Stupore anche in municipio. Nessuno aveva visto gli enormi piloni e nemmeno il loro progetto. «Si tratta di un’area demaniale», dice il capo di gabinetto del sindaco Maurizio Calligaro, «se ci sono delle irregolarità interverranno gli organi di vigilanza, vigili urbani e Soprintendenza». In Soprintendenza del progetto dei piloni non c’è traccia. «Stiamo verificando», rispondono i tecnici. Stefano Boato, rappresentante del ministero dell’Ambiente in Salvaguardia, cade dalle nuvole. «Mai visto un progetto del genere. Quando hanno presentato il piano di recupero dell’area, approvato a maggioranza, si erano impegnati a rispettare la qualità del restauro e la qualità storica dell’Arsenale. Non so se i piloni di cemento siano compatibili con tutto questo».

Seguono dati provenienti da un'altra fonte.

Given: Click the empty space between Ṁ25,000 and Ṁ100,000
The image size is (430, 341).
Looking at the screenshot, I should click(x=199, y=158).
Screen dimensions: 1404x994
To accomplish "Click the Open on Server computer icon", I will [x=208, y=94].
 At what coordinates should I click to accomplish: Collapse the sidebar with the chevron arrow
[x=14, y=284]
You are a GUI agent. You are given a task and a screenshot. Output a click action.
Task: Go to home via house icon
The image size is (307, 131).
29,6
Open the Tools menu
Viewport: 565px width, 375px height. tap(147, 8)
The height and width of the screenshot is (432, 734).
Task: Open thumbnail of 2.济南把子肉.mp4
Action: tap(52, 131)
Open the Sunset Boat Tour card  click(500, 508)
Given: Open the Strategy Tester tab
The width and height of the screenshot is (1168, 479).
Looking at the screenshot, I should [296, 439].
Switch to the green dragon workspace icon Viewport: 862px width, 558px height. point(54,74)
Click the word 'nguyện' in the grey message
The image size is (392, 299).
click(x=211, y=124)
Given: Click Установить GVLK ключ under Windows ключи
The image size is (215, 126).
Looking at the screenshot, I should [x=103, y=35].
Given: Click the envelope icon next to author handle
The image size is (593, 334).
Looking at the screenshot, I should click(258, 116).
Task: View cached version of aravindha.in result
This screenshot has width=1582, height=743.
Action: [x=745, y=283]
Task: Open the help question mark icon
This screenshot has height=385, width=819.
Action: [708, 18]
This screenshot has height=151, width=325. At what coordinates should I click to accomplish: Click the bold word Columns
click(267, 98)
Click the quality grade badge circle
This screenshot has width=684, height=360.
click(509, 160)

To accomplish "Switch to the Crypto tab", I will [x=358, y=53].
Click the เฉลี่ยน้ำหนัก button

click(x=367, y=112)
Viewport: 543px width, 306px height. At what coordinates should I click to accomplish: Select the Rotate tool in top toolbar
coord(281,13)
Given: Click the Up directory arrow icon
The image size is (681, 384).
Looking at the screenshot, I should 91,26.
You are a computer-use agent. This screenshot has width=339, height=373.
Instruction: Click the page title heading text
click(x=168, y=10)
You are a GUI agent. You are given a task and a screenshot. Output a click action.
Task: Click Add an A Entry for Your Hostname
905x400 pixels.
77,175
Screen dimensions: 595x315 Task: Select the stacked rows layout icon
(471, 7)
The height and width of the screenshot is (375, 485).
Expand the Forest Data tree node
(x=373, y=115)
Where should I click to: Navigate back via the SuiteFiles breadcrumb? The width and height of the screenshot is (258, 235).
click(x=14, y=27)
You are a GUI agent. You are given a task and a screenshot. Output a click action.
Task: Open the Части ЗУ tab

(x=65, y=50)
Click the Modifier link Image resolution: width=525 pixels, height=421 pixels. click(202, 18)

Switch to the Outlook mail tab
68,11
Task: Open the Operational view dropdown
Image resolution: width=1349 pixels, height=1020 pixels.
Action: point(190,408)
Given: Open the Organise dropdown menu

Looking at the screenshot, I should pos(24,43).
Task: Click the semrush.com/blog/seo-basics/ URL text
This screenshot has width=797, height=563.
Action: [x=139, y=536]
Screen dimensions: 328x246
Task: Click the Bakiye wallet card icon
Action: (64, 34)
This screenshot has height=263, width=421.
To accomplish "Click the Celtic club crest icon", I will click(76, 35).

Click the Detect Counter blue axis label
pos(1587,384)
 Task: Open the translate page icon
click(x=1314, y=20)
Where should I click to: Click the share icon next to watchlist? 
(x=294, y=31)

Proteste arrivano anche dalla Municipalità. «L’Arsenale non può diventare il magazzino del Mose e del cemento», dice il presidente Enzo Castelli. E protesta anche l’opposizione. «Vigileremo perché la laguna sia rispettata», dice il capogruppo di An Pietro Bortoluzzi. Che chiede «chiarimenti» anche sul grande progetto delle barene artificiali in costruzione tra Murano e le Vignole. Un milione e mezzo di metri cubi di fanghi che saranno scaricati in un’area a lato del canale dei Marani. Lì però le barene non sono mai esistite e per contenere i fanghi si è pensato a una struttura a gradoni con pietre alla base. Due anni fa c’era stato un acceso dibattito in Salvaguardia sul progetto. L’idea è quella di scaricare lì un milione e mezzo di tonnellate di fanghi scvati dai fondali della vicina bocca di porto di Lido. Saranno versati dentro il nuovo invaso tramite un «oleodotto» appoggiato sul fondo. La Soprintendenza aveva posto allora alcune condizioni. Che si dimostrasse la preesistenza delle barene in quel luogo. Che i massi previsti per contenere i fanghi fossero «reversibili». E che le nuove burghe fossero usate «solo per consolidare tratti di laguna degradata». «Speriamo che queste condizioni siano davvero rispettate», dice Ortalli, «è necessario un maggiore controllo su queste trasformazioni. Invece si va avanti e si realizzano cose fino a ieri impensabili. Lo stupore vero è quello che ci sia ancora qualcuno che si stupisce e denuncia».

L’assemblea permanente No Mose annuncia inizitive. «Stiamo raccogliendo materiale», dice Stefano Fiorin, «e faremo una grande mostra su tutto questo».